▶ Tarefa
Segundo o trecho sobre a entrada do Brasil na OCDE, quais países receberam o convite de adesão junto com o Brasil?

**** Trecho da fonte ****

Um passo importante para a entrada do Brasil na Organização para a Cooperação e o Desenvolvimento Econômico (OCDE) foi dado nesta terça-feira (25). A entidade concordou em aprovar um convite para o país iniciar o processo de adesão, depois de anos de hesitação. Entretanto, a iniciativa acontece a nove meses das próximas eleições brasileiras – que poderão redefinir o interesse do próprio país em integrar a entidade, apelidada de “clube dos ricos”.
Texto por: Lúcia Müzell rfi
O novo secretário-geral da OCDE, Mathias Cormann, assumiu o cargo em 2021 disposto a avançar a abertura para novos membros. O conselho de ministros da organização aprovou o convite para seis países de uma só vez – Argentina, Peru, Romênia, Croácia e Bulgária completam o grupo.

**** Dados fornecidos ****

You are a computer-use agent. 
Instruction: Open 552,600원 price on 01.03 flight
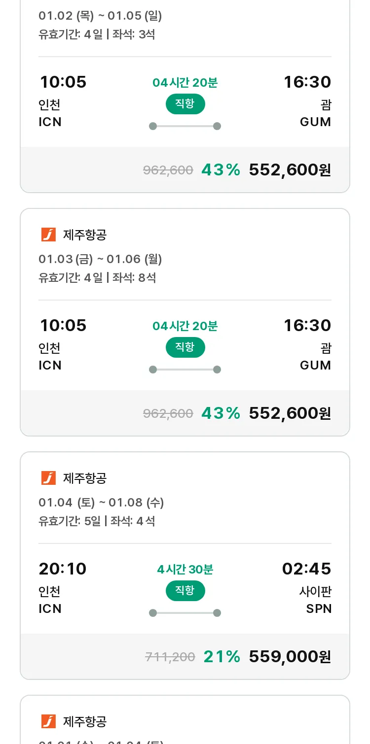pos(290,413)
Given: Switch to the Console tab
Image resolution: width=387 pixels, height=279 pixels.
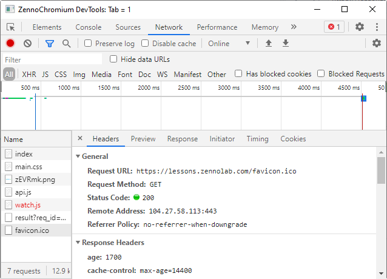Looking at the screenshot, I should coord(89,27).
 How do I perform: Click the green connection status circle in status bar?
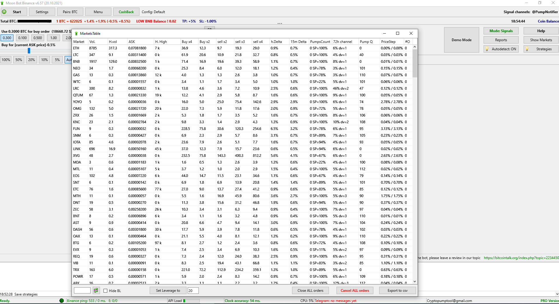point(61,301)
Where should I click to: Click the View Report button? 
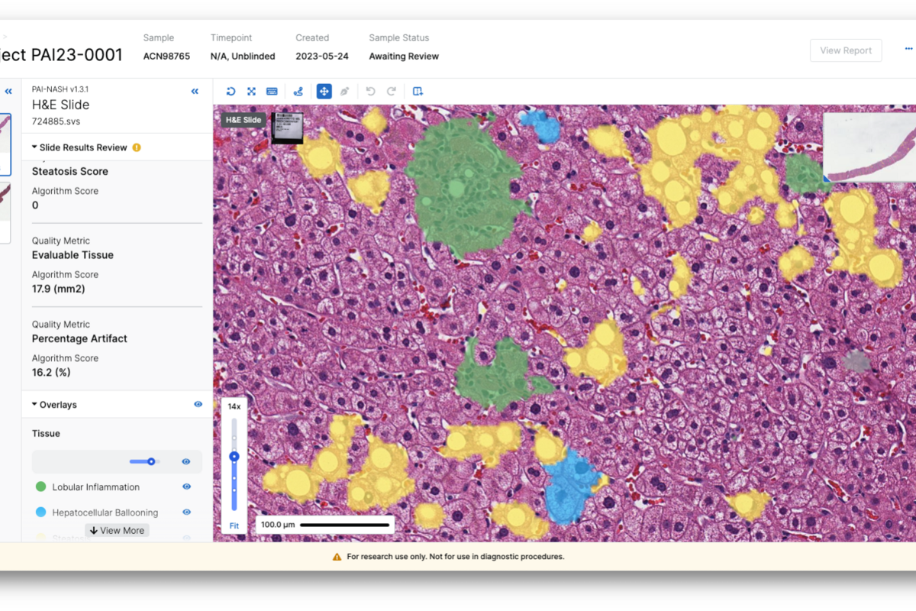coord(845,50)
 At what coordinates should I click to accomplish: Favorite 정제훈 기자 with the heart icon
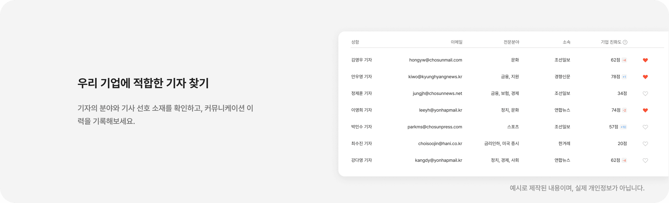click(x=645, y=94)
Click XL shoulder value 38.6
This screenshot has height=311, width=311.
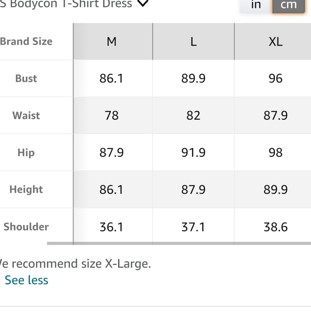[275, 227]
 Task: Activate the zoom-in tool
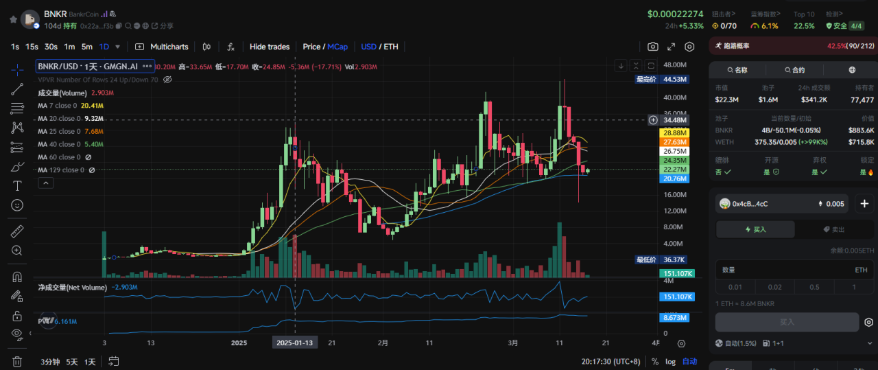(17, 251)
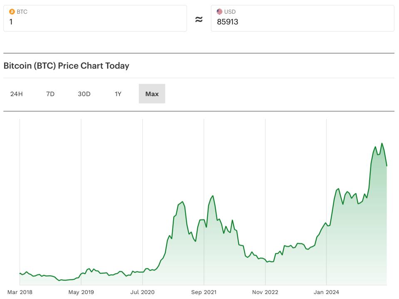Click the Bitcoin (BTC) Price Chart Today heading
The height and width of the screenshot is (299, 399).
[66, 66]
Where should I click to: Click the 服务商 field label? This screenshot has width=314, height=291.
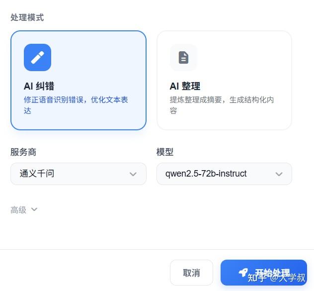(x=23, y=152)
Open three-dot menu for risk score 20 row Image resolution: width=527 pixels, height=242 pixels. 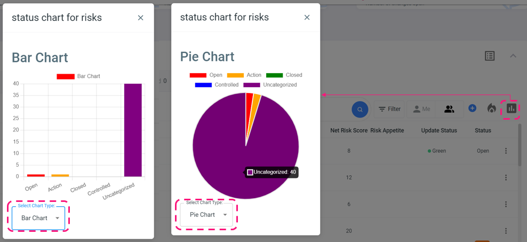tap(506, 231)
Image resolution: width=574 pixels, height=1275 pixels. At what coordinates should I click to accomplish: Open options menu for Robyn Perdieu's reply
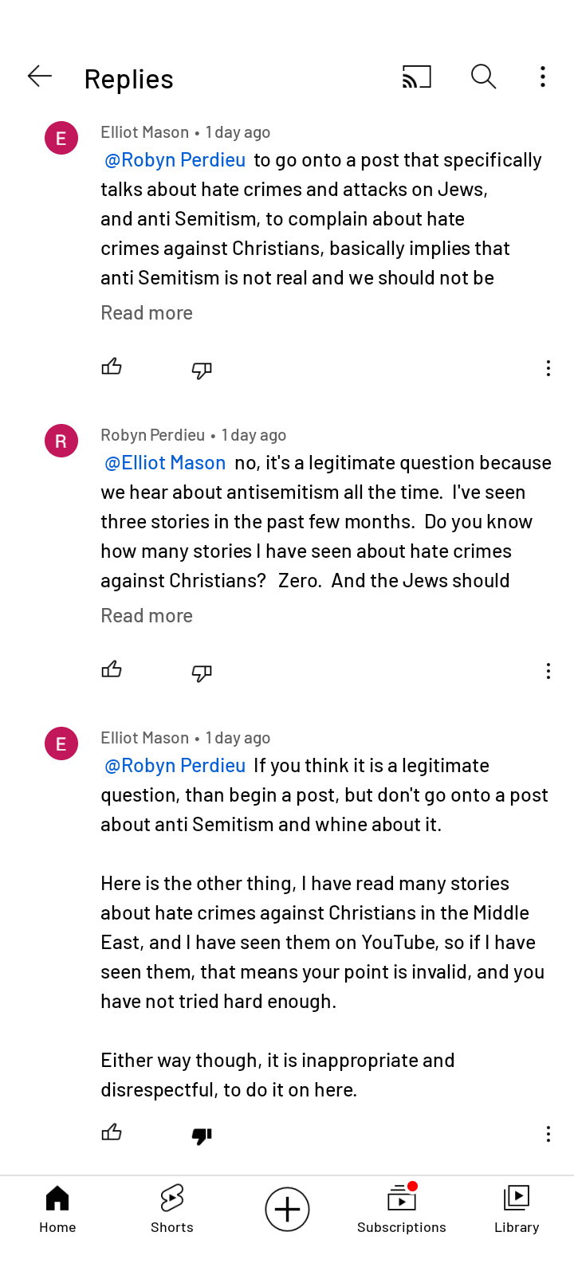click(548, 671)
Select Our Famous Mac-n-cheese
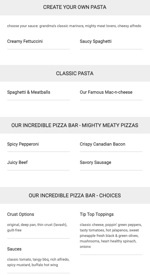The image size is (150, 275). 106,92
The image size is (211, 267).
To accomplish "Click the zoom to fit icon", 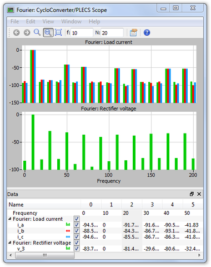I will pyautogui.click(x=58, y=33).
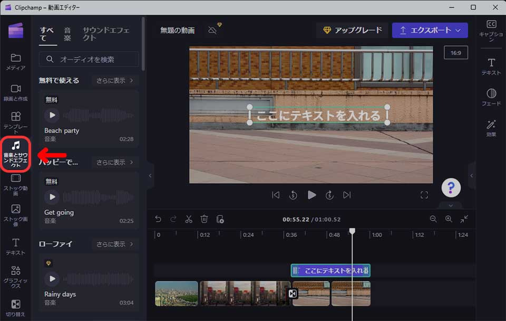Toggle fullscreen preview mode
Screen dimensions: 506x321
(424, 195)
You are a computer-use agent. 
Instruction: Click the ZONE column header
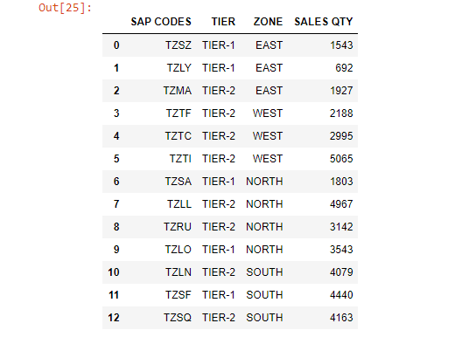click(268, 22)
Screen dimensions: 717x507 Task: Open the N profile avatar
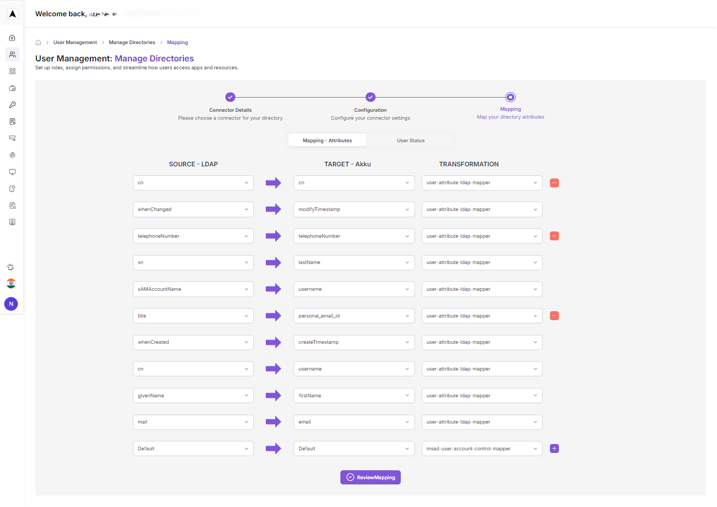pyautogui.click(x=11, y=304)
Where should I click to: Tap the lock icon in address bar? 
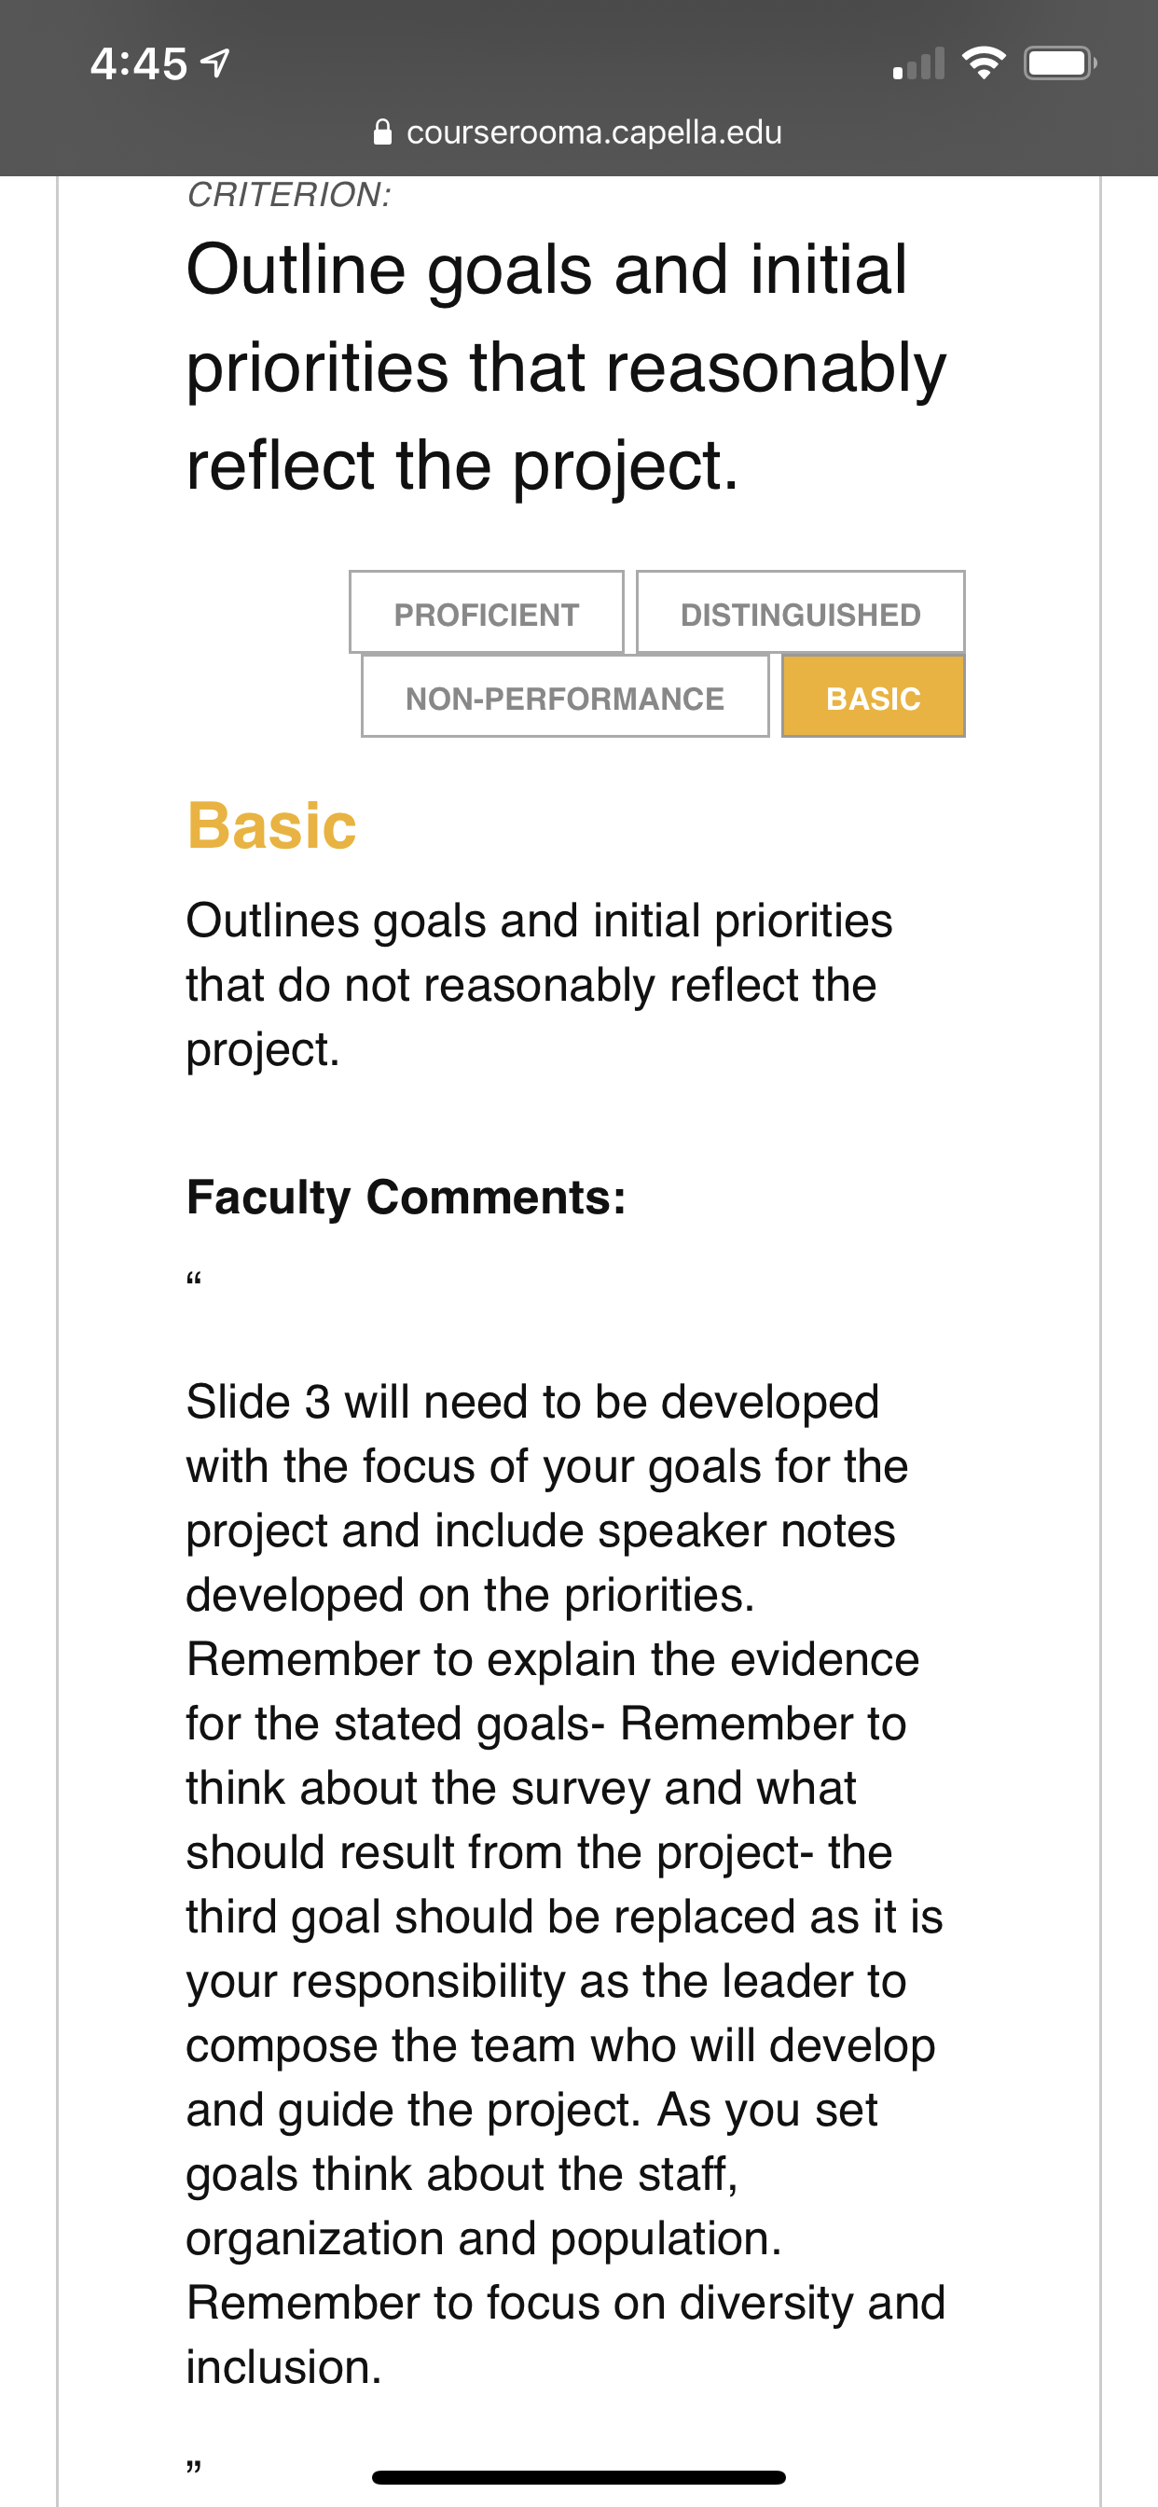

****

▶ Espaço de resposta
Argentina, Peru, Romênia, Croácia e Bulgária.